CSE 221 - Operating Systems - Notes on "MapReduce; Simplified Data Processing on Large Clusters"
Introduction
- most computations are mundane
- difficulty is in the distribution of work
- hide details of parallelization, FT, data distribution, and load balancing
- inspired by map/reduce primitives in Lisp and other functional languages
Programming Model
- input: set of kv pairs
- output: set of kv pairs
- express computations as Map and Reduce
- Map takes input pairs and produces a set of intermediate KV pairs
- library groups values with same intermediate key, and then passes them
to a reduce function
- reduce, accepts an intermediate key and the set of values for that
key, then merges them together into a single value.
- uses iterators when input set too large
- in addition to code user needs
- write a specification object
- names of input/output files
- tuning parameters
- map:
(k1, v1) --> list(k2, v2)
- reduce:
(k, list(v2)) --> list(v2)
- original impl uses strings - up to mapreduce program to parse
- impl designed for switched ethernet
- dual processor w/ 2-4GiB mem
- commodity network hardware (100MBit/s or 1gbit/s)
- users submit jobs to a scheduling system. Job is a set of tasks and
mapped by scheduler to a set of available machines in a cluster.
- split across machines by partitioning input data. Each partition is a
split
- reduces are distributed by partitioning the intermediate key space in
R pieces with a partitioning function
- number of partitions is specified by the user.
- typically split into 16-64MiB/piece
- master process picks idle works and assigns each worker a map or reduce task.
- worker assigned a map reads corresponding split, then parses KV pairs
from input and passes to the map function
- periodically, buffered pairs output from map are written to local disk and
partitioned into R regions by the partitioning function
- when reduce worker is notified from master about the locations of intermediate
pairs, it sorts the intermediate pairs by key.
- The reduce worker iterates over the sorted intermediate pairs, and then uses
the reduce function to calculate the output. The final output file is created
afterwards
- after all map and reduce tasks are done, the master returns back to the user
program.
- output available across all of the R reduce tasks.
- master data structures
- master stores task states, worker machine identities, also passes
intermediate file names between map and reduce tasks.

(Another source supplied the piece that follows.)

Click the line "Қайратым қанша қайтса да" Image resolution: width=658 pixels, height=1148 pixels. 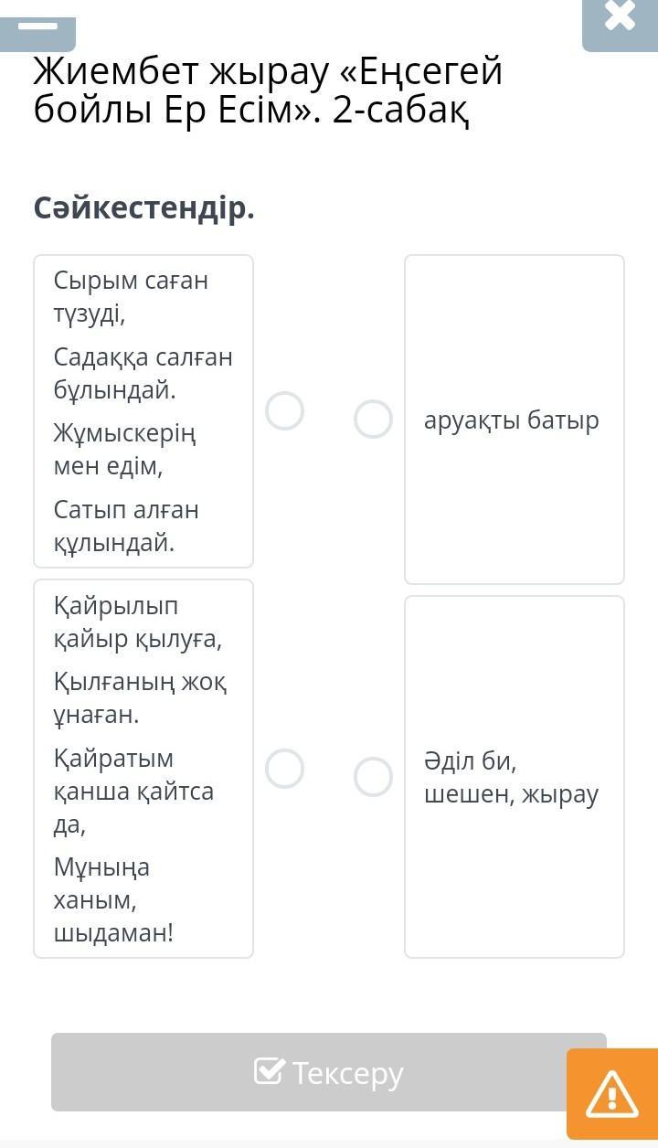pyautogui.click(x=133, y=792)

- master pings workers periodically
- no response –> mark worker as failed
- map tasks reset and created on new workers.
- completed map tasks from a failed work also restarted on machine
failure because local disks on failed machine are no longer
accessible
- all workers notified of re-execution
- master failure
- master can write periodic checkpoints of master data structures.
- if master dies, read checkpoint.
- not implemented - just fail job if master dies.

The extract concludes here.